Atau lukisan lewu atau kampung Dayak di pinggir sungai. Eko menoreh senja dengan sangat energik. Semuanya merah menguning hingga ke sungai di bawah awan. Ekspresi dalam lukisannya memang tak terduga.
Salah satu yang sangat ekspresif juga lukisan tentang gerhana matahari. Melihat lukisan itu hati dirundung gelap. Ada sosok raksasa yang digambar dengan penuh merah. Kengerian. Namun, di sampingnya terlihat sosok perempuan Dayak yang sedang menari, menyeruak di antara kegelapan tubuh penari itu meliuk penuh warna.
Dari sekian banyak lukisan di rumah itu, ada pola yang tersusun. Eko gemar melukis sejoli. Ada ikan mas yang Digambar sepasang, jantan dan betina. Ada ikan cupang hias yang juga sepasang, lalu ada sepasang burung enggang gading (Rhinoplax vigil) seperti hikayat terciptanya manusia Dayak dari pertempuran suci burung enggang di pohon kehidupan batang garing. Lalu ada lukisan penari Dayak yang juga sejoli. Goresan cat akrilik itu ditebar begitu saja sehingga membuat seperti naungan di atas kepala sepasang penari itu.
”Semua yang saya lukis tentunya pengalaman dan ekspresi saya selama hidup bersama orang Dayak, kekaguman saya terhadap mereka dan lingkungan atau alamnya,” kata Eko.

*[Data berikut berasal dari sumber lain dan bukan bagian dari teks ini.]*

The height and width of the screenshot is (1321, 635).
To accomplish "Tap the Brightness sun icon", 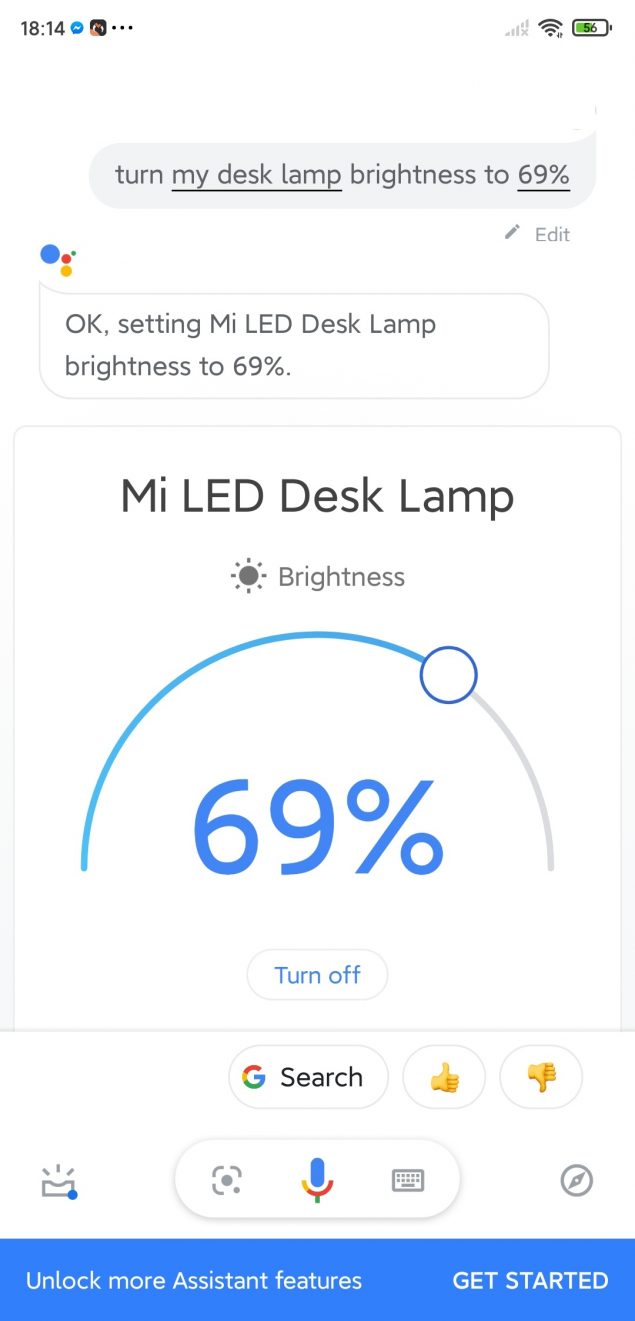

Dua sejoli di banyak lukisan milik Eko memang jadi bukti cintanya terhadap istri dan keluarga. Rumah galeri itu ia persembahkan untuk keluarganya. Segala rasa sedih dan gembira bisa dinikmati dengan mudah saat melihat lukisan Eko YES. Rasa cinta itu muncul dari atas kanvas.
Yulianto Eko Sunugroho
Lahir: Yogyakarta, 26 Juli 1955
Istri: Dewi Supadmi
Pendidikan:
SD (lulus 1966)
SMP (1970)
SMA (1973)
Sarjana Muda Jurusan Administrasi IKIP Negeri Yogyakarta (1976)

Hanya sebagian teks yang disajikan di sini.